Task description:
In the entries below, find the line with "Open the Аватары section icon", then set it down exactly along with each line after it to the end, skipping any pictures.

Recorded data:
━━━━
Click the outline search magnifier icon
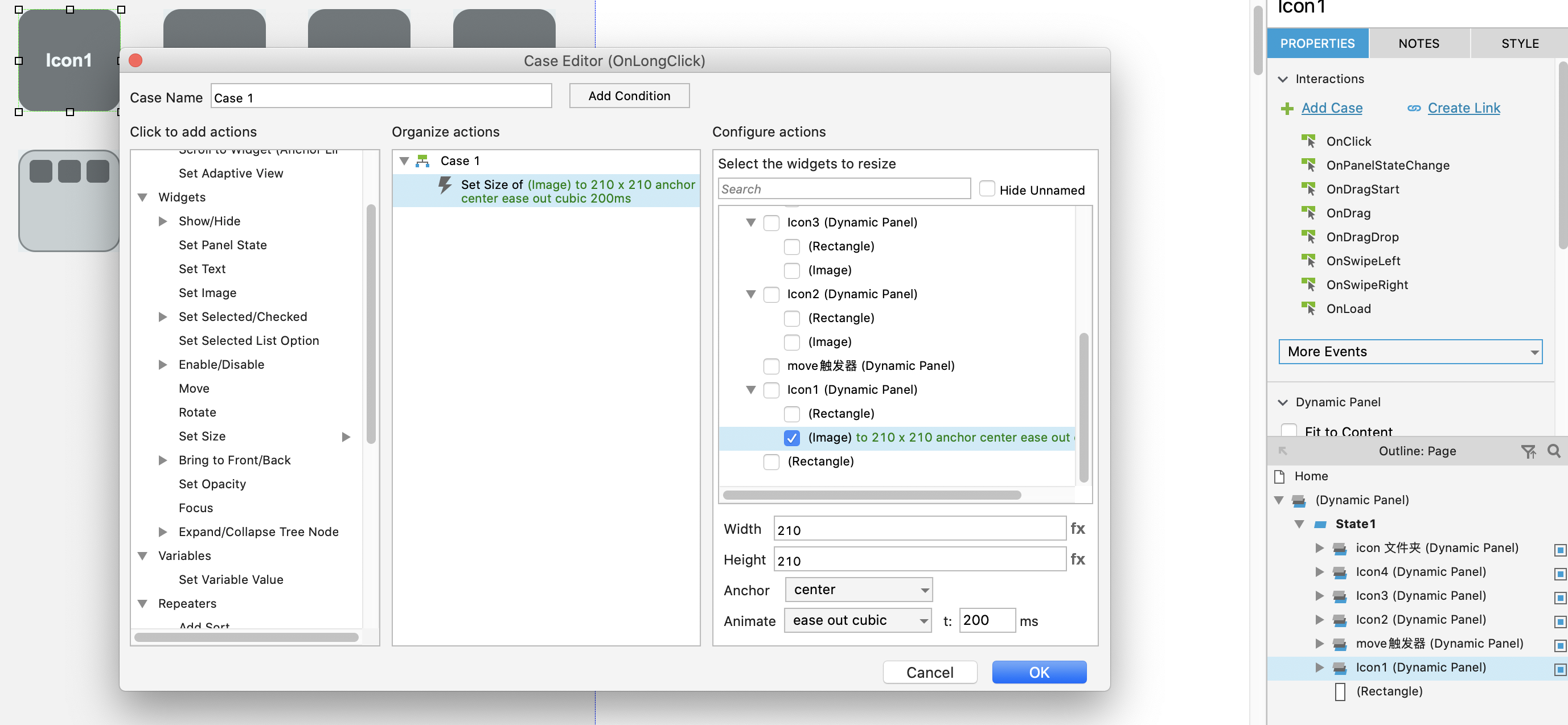 1553,451
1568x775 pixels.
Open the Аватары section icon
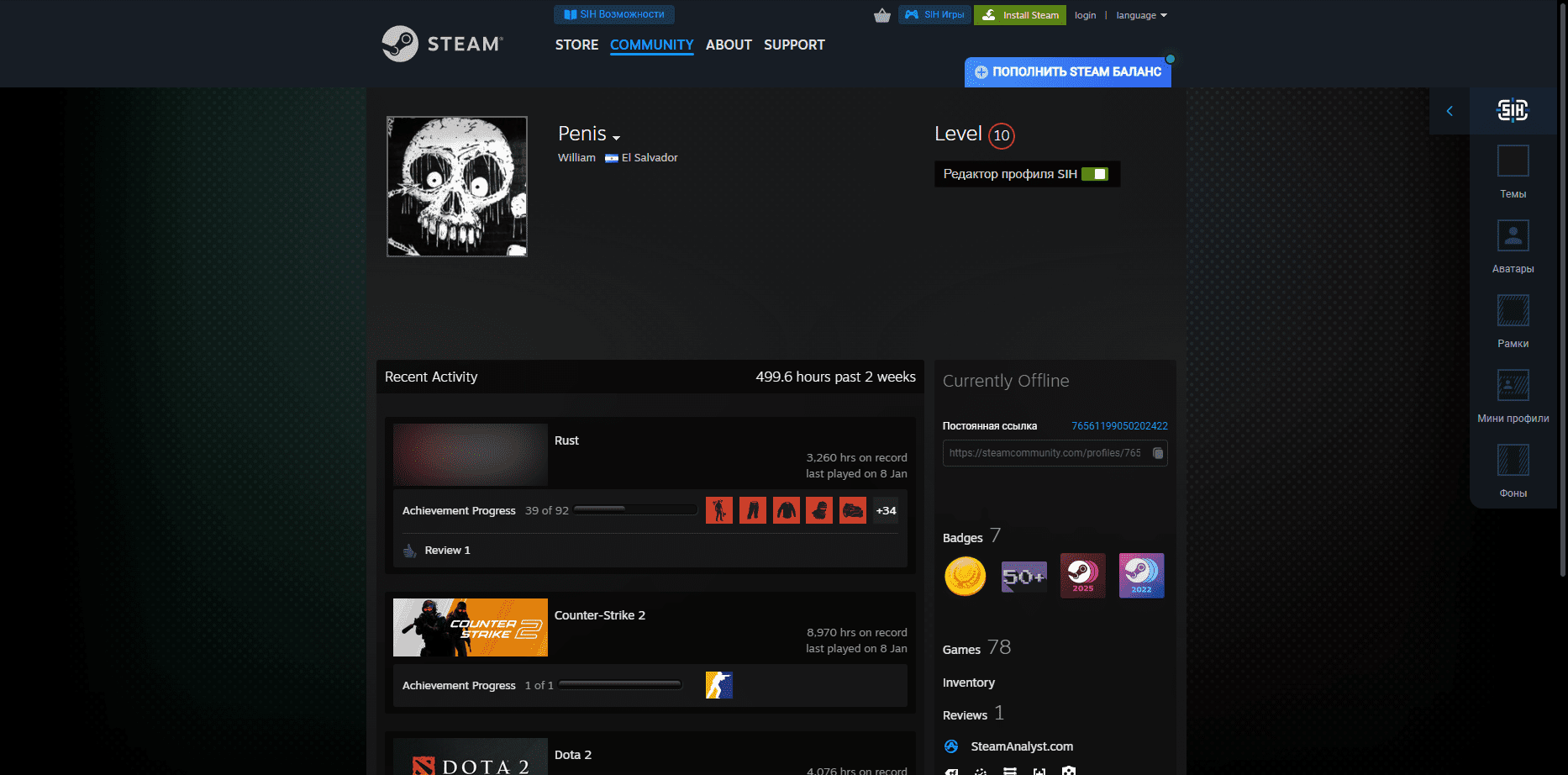point(1513,235)
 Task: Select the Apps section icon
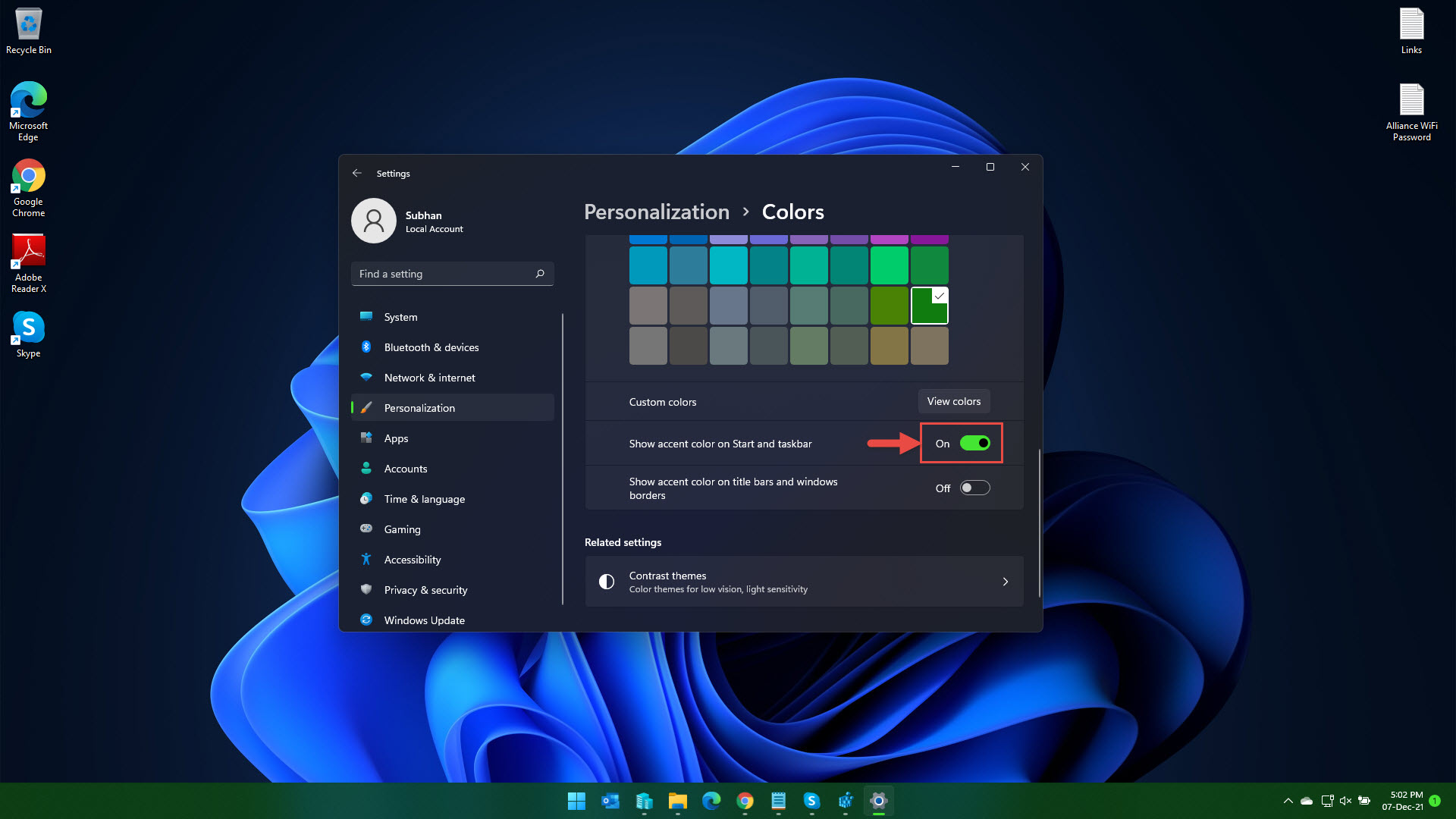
━━━━
Solution to this problem:
Open the Аватары section icon
point(1513,235)
 Task: Select the Apps section icon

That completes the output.